Ayn’s smile pinches at the corners. “I’m tired, Lysander. I didn’t get to bed until like 2:30 yesterday, and I had class all afternoon. I want to get my phone that I’m pretty sure Lindsay stole from me at some during the night and go home.”
“Well there goes my suggestion of trying to find some late-night diner so we can eat away our future hangovers.” But at her words, I suddenly realize how tired I am. I stayed up until Jun and Zoné texted me they reached home okay, and then I had to deal with students hyped up on Halloween candy all day. I move to hop off the stage and groan as my feet hit the ground. “I just had the very painful realization that I have to teach tomorrow.”
Her expression softens and she accepts my hand to help her down. “How does it feel to have responsibilities?”
“I hate it. But at the same time, I really enjoy teaching?” I shrug and wait for her to slip her shoes back on.

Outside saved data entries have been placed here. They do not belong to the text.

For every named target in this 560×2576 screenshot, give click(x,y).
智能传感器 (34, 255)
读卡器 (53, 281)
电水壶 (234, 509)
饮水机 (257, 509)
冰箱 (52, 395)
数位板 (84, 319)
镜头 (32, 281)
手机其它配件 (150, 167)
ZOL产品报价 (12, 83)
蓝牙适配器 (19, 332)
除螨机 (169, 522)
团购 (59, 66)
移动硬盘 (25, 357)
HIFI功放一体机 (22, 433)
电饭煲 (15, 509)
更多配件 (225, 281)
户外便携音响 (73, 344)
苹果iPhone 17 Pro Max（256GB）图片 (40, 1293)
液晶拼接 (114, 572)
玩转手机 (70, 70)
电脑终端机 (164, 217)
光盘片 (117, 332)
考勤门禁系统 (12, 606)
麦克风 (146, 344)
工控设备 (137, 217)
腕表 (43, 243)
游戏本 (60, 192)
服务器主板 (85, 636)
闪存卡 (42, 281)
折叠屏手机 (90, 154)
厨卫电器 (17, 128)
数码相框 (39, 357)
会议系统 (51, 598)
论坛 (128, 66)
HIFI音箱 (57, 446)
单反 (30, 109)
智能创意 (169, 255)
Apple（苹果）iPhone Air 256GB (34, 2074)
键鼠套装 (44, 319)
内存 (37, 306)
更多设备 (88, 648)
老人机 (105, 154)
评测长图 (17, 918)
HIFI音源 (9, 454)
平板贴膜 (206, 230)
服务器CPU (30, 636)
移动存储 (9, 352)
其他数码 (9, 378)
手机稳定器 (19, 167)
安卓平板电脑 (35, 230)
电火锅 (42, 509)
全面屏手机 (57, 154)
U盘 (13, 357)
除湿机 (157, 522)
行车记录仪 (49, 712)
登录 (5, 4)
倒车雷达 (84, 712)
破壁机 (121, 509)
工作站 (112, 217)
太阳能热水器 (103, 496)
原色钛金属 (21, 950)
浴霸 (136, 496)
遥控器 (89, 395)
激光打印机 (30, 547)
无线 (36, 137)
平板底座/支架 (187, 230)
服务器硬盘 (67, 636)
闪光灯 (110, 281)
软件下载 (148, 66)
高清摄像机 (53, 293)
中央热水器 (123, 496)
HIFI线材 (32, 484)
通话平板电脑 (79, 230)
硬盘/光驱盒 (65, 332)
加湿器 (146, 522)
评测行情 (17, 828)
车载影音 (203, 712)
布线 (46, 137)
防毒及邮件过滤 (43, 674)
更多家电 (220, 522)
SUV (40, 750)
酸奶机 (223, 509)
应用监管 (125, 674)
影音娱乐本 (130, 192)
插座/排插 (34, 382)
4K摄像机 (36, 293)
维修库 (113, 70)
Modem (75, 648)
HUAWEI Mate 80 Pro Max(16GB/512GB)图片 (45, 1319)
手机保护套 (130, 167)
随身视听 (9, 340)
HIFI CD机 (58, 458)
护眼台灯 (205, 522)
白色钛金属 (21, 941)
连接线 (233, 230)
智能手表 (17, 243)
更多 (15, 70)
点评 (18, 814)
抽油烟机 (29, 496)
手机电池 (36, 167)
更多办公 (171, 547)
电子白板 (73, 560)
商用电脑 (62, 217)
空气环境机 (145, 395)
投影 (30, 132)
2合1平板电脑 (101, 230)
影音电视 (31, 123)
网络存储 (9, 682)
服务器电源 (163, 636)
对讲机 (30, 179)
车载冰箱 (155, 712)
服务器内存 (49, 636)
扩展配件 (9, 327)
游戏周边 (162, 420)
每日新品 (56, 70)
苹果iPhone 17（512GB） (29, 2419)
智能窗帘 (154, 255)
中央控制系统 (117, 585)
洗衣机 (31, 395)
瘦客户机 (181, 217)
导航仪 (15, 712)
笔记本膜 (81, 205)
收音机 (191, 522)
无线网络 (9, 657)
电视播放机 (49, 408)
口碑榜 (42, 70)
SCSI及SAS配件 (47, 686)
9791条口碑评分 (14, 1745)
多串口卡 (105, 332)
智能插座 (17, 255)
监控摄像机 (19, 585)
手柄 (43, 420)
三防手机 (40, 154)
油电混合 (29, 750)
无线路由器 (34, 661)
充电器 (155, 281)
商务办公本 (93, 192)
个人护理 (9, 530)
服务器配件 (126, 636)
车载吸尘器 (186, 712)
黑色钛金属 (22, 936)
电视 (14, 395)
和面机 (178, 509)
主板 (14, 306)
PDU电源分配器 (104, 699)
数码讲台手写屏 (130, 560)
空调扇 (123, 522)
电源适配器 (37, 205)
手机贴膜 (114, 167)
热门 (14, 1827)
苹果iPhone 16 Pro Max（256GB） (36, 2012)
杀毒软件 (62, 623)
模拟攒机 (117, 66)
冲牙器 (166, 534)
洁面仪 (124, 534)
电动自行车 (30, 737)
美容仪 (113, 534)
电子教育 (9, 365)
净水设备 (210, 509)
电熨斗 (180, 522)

Ayn pauses long enough to look up into my eyes. She’s searching for something, and I don’t know if she finds it or not. But she presses a hand to my cheek and says, “Oh, how the years have changed us.”
She pulls away, and I let her lead. Partly because I don’t think I’ll be able to get us back without getting lost. Partly because I can watch her hand and marvel at how easily I had been able to hold it earlier.